Inbound (GitHub → Spedy):

  • When a new issue is opened on GitHub, Spedy creates a ticket on the connected board with the mapped status and priority
  • When an issue is closed or reopened, the ticket status updates accordingly
  • When someone comments on a GitHub issue, the comment appears on the Spedy ticket (attributed to the GitHub author)

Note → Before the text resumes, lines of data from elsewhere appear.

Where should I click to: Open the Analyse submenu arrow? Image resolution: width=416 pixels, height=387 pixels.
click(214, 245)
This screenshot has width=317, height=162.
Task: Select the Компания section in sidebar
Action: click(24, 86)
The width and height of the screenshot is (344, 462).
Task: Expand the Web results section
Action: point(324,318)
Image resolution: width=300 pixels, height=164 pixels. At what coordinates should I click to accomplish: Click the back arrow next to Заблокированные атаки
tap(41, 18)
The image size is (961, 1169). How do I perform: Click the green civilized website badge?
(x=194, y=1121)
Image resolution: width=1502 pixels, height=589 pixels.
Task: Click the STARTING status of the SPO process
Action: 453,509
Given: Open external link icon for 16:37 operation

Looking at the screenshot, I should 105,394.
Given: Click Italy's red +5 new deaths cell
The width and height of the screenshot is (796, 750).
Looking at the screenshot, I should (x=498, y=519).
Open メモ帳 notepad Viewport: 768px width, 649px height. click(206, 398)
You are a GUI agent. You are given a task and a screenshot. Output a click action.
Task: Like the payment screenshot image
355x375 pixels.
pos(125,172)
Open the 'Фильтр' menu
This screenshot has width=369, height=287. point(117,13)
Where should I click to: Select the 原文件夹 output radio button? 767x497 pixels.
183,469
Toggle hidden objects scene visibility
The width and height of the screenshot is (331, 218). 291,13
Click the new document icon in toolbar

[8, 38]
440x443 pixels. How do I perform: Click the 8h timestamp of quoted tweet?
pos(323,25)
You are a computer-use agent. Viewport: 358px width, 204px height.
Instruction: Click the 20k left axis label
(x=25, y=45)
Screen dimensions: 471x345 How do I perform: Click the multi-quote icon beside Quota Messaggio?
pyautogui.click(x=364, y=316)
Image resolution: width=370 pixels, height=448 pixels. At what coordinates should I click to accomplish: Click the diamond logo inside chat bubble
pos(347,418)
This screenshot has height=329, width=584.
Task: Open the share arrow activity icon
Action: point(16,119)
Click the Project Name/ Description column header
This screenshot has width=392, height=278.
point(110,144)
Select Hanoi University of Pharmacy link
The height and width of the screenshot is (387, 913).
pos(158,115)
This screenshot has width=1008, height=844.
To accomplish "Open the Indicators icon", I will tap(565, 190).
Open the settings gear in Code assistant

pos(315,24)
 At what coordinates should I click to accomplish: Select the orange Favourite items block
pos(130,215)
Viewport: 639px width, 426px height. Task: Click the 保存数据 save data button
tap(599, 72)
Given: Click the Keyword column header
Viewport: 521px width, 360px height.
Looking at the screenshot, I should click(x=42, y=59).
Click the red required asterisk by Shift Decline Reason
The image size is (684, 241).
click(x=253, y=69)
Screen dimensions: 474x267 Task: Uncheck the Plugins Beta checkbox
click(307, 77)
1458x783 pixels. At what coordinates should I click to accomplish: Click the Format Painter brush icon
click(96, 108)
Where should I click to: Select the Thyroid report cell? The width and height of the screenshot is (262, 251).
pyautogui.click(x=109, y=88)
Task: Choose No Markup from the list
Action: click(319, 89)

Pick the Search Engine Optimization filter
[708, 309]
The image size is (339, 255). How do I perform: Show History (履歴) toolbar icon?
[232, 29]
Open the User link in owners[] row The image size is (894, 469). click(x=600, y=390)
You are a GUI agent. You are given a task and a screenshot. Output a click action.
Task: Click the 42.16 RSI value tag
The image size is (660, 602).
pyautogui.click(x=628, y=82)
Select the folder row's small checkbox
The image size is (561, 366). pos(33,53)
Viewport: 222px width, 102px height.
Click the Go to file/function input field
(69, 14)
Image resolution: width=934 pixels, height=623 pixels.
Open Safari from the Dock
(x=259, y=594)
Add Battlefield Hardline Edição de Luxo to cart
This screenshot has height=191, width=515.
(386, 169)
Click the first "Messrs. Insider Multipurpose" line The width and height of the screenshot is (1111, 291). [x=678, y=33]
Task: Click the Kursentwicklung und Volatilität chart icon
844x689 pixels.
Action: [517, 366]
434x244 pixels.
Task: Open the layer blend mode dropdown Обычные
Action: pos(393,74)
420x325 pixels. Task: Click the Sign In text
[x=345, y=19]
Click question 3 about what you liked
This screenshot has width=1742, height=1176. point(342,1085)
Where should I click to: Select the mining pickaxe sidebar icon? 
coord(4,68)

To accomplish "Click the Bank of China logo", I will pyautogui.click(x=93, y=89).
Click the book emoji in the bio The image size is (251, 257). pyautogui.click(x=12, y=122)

Outbound (Spedy → GitHub):

  • When a ticket's status changes in Spedy to a column mapped to closed, the linked GitHub issue is closed automatically
  • When a ticket moves back to an open-mapped status, the GitHub issue is reopened
  • Comments added in Spedy are posted to the GitHub issue

Loop prevention: Spedy ignores inbound updates that were triggered by its own outbound sync, so changes don't echo back and forth.

Monitoring the sync

On the sync configuration page you can see:

  • Synced tickets count: How many issues are linked between GitHub and Spedy
  • Sync status: Whether each ticket is synced, pending, or has errors
  • Audit log: A detailed history of every sync event -- useful for debugging if something doesn't sync as expected

You can also trigger a manual refresh at any time to re-poll GitHub for new or changed issues.

Removing the sync

Deleting the sync configuration disconnects all linked tickets. The tickets remain in Spedy but are no longer updated when the GitHub issue changes. You can always set up the sync again later.

Webhooks

Spedy supports outgoing webhooks so you can notify external systems when events happen in your organization. Configure webhook endpoints to receive HTTP callbacks for events such as ticket creation, updates, status changes, and more.

Setting up a webhook

  1. Go to Settings and open the Webhooks page
  2. Click Create Webhook Endpoint
  3. Enter a name, the destination URL, and select which events to subscribe to
  4. Copy the signing secret -- Spedy signs every delivery with HMAC-SHA256 so you can verify authenticity

Each delivery is logged and you can inspect the payload and response status for troubleshooting.

Integration Permissions

Setting up and managing integrations requires the integrations:configure permission (included in the Administrators group by default). Once an integration is active, all team members on the connected boards benefit from it automatically -- no individual setup needed.